Given information: Begin
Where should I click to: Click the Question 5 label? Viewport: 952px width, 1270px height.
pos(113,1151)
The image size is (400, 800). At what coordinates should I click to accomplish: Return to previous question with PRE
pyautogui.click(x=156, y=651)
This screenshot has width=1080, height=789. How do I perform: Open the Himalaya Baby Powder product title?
Given information: End
Given information: Begin
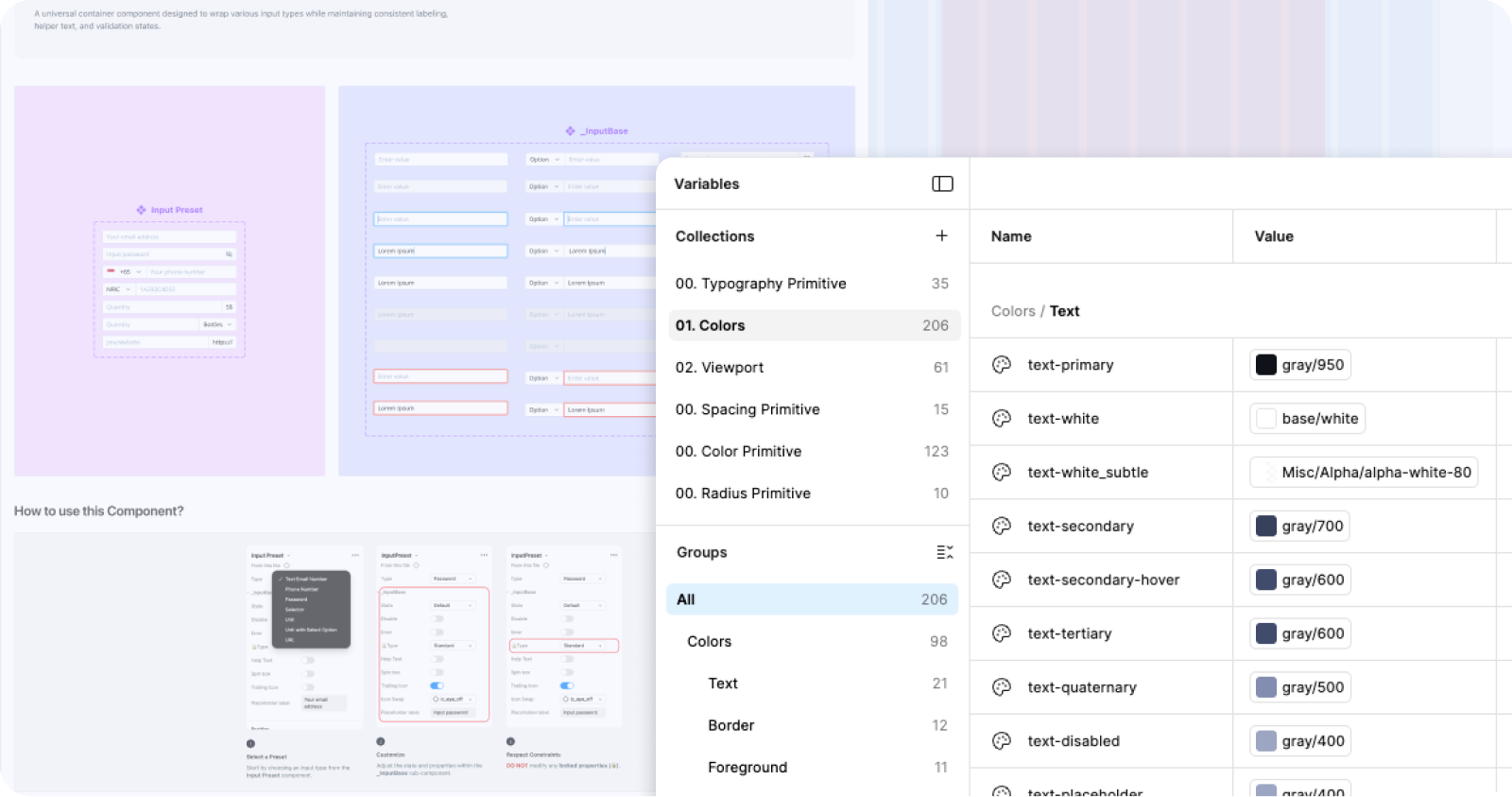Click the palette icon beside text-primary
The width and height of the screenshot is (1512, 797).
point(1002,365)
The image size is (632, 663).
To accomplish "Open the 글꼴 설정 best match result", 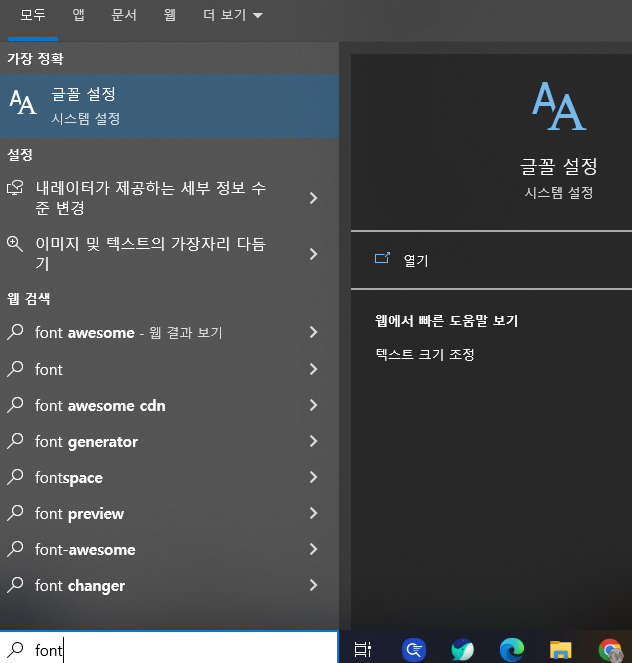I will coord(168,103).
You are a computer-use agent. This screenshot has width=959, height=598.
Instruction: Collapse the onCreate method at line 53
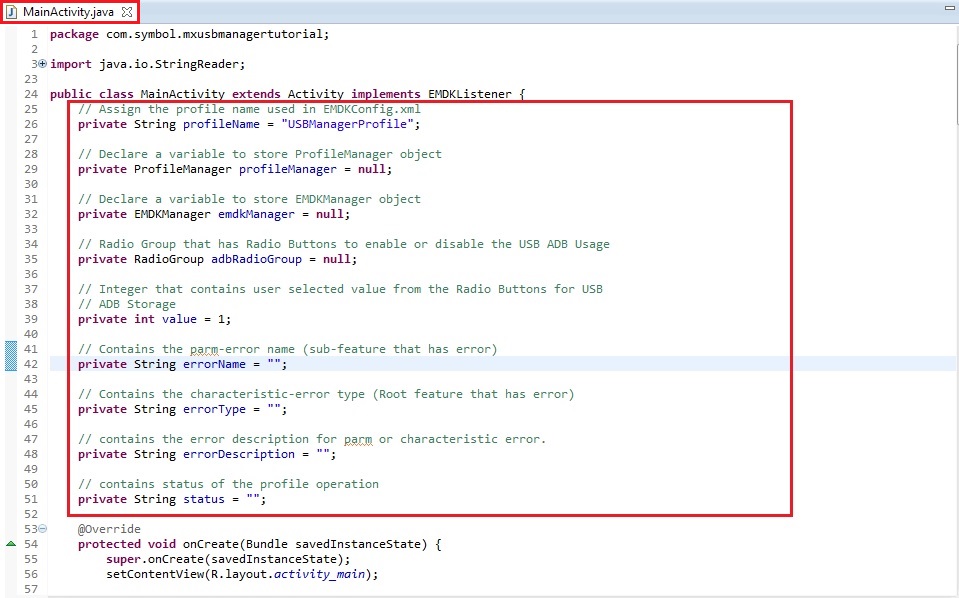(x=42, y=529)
Given information: End
Given information: Begin
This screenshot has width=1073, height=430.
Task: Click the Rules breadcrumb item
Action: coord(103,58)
Given information: End
> Exercise brief
Using the data above, reproduce exactly the lines from the line that contains "Where should I" through the line that contains "This screenshot has width=1080, height=789.", including both.

> Solution for this problem
Where should I click to: Click the Question 5 label? Viewport: 952px width, 1270px height.
pos(113,1151)
The image size is (400, 800). At what coordinates should I click to accomplish: Return to previous question with PRE
pyautogui.click(x=156, y=651)
This screenshot has width=1080, height=789. How do I perform: Open the Himalaya Baby Powder product title?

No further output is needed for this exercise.